The records are to be repeated in full. Every line must match.

[Exercise materials]
§ §
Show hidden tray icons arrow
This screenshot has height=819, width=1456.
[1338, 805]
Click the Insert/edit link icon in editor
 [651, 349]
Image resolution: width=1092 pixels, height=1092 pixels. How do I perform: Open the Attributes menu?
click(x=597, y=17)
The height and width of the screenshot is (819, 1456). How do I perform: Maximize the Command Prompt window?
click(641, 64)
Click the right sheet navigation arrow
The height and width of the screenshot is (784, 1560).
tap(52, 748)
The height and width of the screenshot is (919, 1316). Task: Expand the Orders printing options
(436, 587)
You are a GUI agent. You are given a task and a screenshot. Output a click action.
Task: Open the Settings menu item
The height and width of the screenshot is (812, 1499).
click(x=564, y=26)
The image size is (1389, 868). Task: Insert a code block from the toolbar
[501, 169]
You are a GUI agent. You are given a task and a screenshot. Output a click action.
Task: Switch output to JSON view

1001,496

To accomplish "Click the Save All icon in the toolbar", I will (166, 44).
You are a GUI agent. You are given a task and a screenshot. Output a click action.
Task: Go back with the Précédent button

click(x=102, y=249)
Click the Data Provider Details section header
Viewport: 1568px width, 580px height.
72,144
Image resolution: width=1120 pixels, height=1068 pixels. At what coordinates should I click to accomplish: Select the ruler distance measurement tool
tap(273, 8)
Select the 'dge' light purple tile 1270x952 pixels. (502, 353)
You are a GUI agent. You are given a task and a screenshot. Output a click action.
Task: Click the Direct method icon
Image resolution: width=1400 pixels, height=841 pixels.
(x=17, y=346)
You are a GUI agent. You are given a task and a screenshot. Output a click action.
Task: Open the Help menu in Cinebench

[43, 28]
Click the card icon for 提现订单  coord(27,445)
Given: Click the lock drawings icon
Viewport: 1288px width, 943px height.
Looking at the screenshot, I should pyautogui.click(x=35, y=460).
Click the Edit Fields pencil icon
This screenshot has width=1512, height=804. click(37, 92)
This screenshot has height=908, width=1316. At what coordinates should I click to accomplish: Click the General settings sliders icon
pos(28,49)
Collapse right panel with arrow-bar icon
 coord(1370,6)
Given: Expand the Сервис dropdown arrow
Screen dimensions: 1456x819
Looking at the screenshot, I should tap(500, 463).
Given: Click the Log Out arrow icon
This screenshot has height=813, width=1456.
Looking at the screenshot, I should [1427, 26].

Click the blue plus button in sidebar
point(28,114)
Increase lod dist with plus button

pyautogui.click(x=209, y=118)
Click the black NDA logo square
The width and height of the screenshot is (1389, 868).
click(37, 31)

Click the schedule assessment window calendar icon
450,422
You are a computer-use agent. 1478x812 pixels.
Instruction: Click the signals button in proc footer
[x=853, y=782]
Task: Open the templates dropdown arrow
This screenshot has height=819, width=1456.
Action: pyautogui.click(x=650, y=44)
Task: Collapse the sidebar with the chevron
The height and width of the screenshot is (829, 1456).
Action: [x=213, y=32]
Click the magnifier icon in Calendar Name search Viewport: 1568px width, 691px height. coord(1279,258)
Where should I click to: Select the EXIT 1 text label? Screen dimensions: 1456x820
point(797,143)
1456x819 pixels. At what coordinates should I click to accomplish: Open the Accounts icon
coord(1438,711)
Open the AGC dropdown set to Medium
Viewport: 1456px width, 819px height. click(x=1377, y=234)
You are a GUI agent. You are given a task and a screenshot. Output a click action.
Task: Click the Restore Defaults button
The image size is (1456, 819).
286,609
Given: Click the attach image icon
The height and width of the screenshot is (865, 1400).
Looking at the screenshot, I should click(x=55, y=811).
§ §
[Completed exercise]
Show hidden tray icons arrow
This screenshot has height=819, width=1456.
[1338, 805]
Click the Insert/edit link icon in editor
 [651, 349]
Image resolution: width=1092 pixels, height=1092 pixels. How do I perform: Open the Attributes menu?
click(x=597, y=17)
The height and width of the screenshot is (819, 1456). How do I perform: Maximize the Command Prompt window?
click(641, 64)
Click the right sheet navigation arrow
The height and width of the screenshot is (784, 1560).
tap(52, 748)
The height and width of the screenshot is (919, 1316). Task: Expand the Orders printing options
(436, 587)
You are a GUI agent. You are given a task and a screenshot. Output a click action.
Task: Open the Settings menu item
The height and width of the screenshot is (812, 1499).
click(x=564, y=26)
The image size is (1389, 868). Task: Insert a code block from the toolbar
[501, 169]
You are a GUI agent. You are given a task and a screenshot. Output a click action.
Task: Switch output to JSON view

1001,496

To accomplish "Click the Save All icon in the toolbar", I will (166, 44).
You are a GUI agent. You are given a task and a screenshot. Output a click action.
Task: Go back with the Précédent button

click(x=102, y=249)
Click the Data Provider Details section header
Viewport: 1568px width, 580px height.
72,144
Image resolution: width=1120 pixels, height=1068 pixels. At what coordinates should I click to accomplish: Select the ruler distance measurement tool
tap(273, 8)
Select the 'dge' light purple tile 1270x952 pixels. (502, 353)
You are a GUI agent. You are given a task and a screenshot. Output a click action.
Task: Click the Direct method icon
Image resolution: width=1400 pixels, height=841 pixels.
(x=17, y=346)
You are a GUI agent. You are given a task and a screenshot. Output a click action.
Task: Open the Help menu in Cinebench

[43, 28]
Click the card icon for 提现订单  coord(27,445)
Given: Click the lock drawings icon
Viewport: 1288px width, 943px height.
Looking at the screenshot, I should pyautogui.click(x=35, y=460).
Click the Edit Fields pencil icon
This screenshot has width=1512, height=804. click(37, 92)
This screenshot has height=908, width=1316. At what coordinates should I click to accomplish: Click the General settings sliders icon
pos(28,49)
Collapse right panel with arrow-bar icon
 coord(1370,6)
Given: Expand the Сервис dropdown arrow
Screen dimensions: 1456x819
Looking at the screenshot, I should tap(500, 463).
Given: Click the Log Out arrow icon
This screenshot has height=813, width=1456.
Looking at the screenshot, I should [1427, 26].

Click the blue plus button in sidebar
point(28,114)
Increase lod dist with plus button

pyautogui.click(x=209, y=118)
Click the black NDA logo square
The width and height of the screenshot is (1389, 868).
click(37, 31)

Click the schedule assessment window calendar icon
450,422
You are a computer-use agent. 1478x812 pixels.
Instruction: Click the signals button in proc footer
[x=853, y=782]
Task: Open the templates dropdown arrow
This screenshot has height=819, width=1456.
Action: pyautogui.click(x=650, y=44)
Task: Collapse the sidebar with the chevron
The height and width of the screenshot is (829, 1456).
Action: [x=213, y=32]
Click the magnifier icon in Calendar Name search Viewport: 1568px width, 691px height. coord(1279,258)
Where should I click to: Select the EXIT 1 text label? Screen dimensions: 1456x820
point(797,143)
1456x819 pixels. At what coordinates should I click to accomplish: Open the Accounts icon
coord(1438,711)
Open the AGC dropdown set to Medium
Viewport: 1456px width, 819px height. click(x=1377, y=234)
You are a GUI agent. You are given a task and a screenshot. Output a click action.
Task: Click the Restore Defaults button
The image size is (1456, 819).
286,609
Given: Click the attach image icon
The height and width of the screenshot is (865, 1400).
Looking at the screenshot, I should click(x=55, y=811).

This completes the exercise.